Faced with a situation that demanded no human contact for absolute safety, and an educational outlet that required some level of contact, Rolling Robots amped up its online workshops and offerings and quickly established a hybrid teaching and learning environment.

“What we did with our teams that didn’t go away, we increased our online sessions,” which covered a variety of topics such as robot design and CAD (computer-aided design tool), Jiang said. “Then we spread all the teams out so that at any given time, there’s only one team there.”

For those teams that needed some in-person element in order to continue their projects, the kids remained in what were essentially learning pods consisting solely of their teammates.

“We were able to adapt in that fashion,” Jiang said. “The whole year we were doing this hybrid thing. So we were never really fully online, we always have been hybrid, especially for our competition team members. The one thing good about that is we kept our competition teams alive. We were able to keep these kids going, so that’s one thing I’m really proud of. They didn’t lose that continuity of being involved in robotics.”

Several of Rolling Robots’ competitive elementary and high school teams either placed in or won the recently-held state championship, and will soon be moving on to the world championship.

“Through such a tough year, their life is very bright at this time,” Jiang said. “We’re not talking about a loss of anything, we’re just talking about how much more we can do in the last months to do better, so it’s really, really good for them.
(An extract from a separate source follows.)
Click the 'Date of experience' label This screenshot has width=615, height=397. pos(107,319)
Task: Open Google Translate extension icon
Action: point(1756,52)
By doing the hybrid we were able to keep this thing going.”

Beyond keeping its competition teams alive through this period of quarantine and lockdown, Rolling Robots took to its website, revamping the layout and offerings to be more competitive in an online environment.

“We were able to build a whole new site and we were able to build it so that our workshops are actually presented with information,” Jiang said. “The book is there for you — if you really want to learn on your own, it’s there to guide you already. The whole point of that is to really build our service as a student-centered service. We put our students in the forefront, giving them the opportunity to learn on their own, and we’re really here to guide them when they need it.”
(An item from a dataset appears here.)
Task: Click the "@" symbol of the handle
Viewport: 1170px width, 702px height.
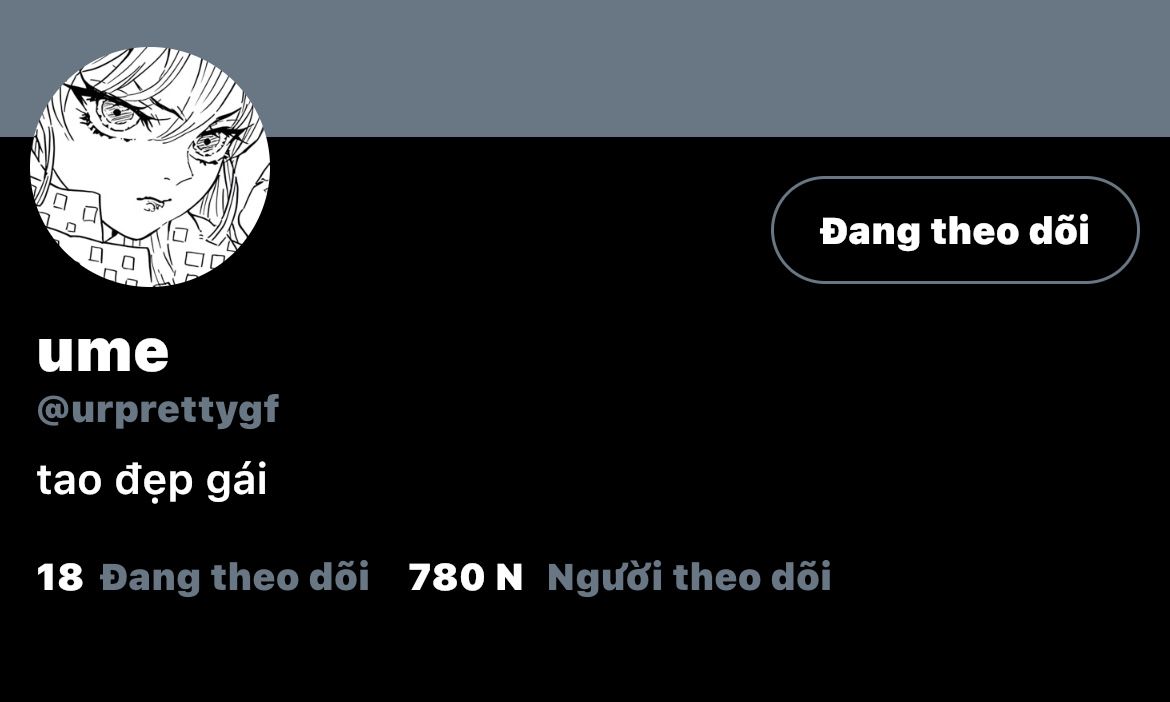Action: [53, 410]
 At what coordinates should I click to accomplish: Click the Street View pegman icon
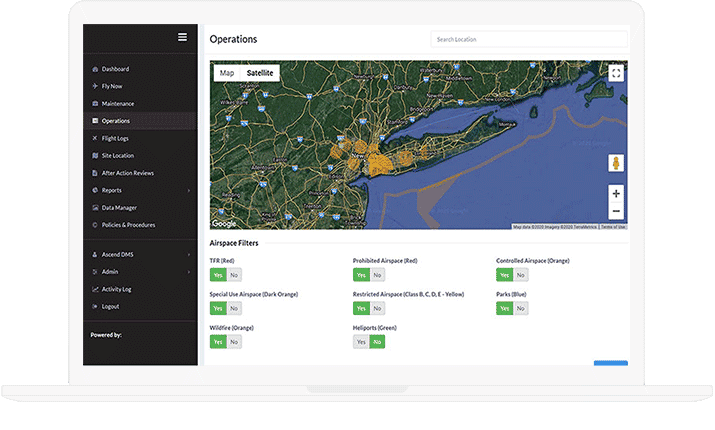(616, 162)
It is that model that Jiang feels sets Rolling Robots apart from a more traditional STEM education. The instructors at Rolling Robots are there to help each student achieve his or her individual goals, allowing each student to foster an internal love of STEM and robotics which enforces their drive to learn more.
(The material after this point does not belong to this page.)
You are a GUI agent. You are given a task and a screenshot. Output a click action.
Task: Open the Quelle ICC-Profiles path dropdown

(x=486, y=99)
And though the remote environment has made the hands-on model of robotics instruction more difficult, it has also opened up several doors for Rolling Robots, allowing them to take on remote students across the nation and allowing their students access to experts in the field.

“We were able to replace [the birthday parties] with online learning, online workshops, and we kept our competition teams going,” Jiang said. “This year is a record-high number of teams going to world championship, which is really exciting for us. We were also doing a new AI robotics competition, and they get to go to their own world championship. We had some amazing scientists from IBM teaching them, working with them. That’s really the benefit of the whole virtual world.”

Through these adaptations and innovations, the focus for Rolling Robots is really on the kids.

“Helping them to discover their passion, giving them the room to grow into the kind of tech genius they already are, finding this path of their own and supporting them along the way,” Jiang said. “Robotics is just the tool; it’s really about the community.”

Through work done with Rolling Robots Outreach, the nonprofit offshoot of the business, Rolling Robots is able to promote STEM more equally to kids, making STEM education more available and accessible to kids from a variety of backgrounds, reinforcing Jiang’s passion for education.

“Little by little you’re getting more people realized in the field,” Jiang said. “They feel good and they will find their passion, and hopefully that’s all the better for the future.”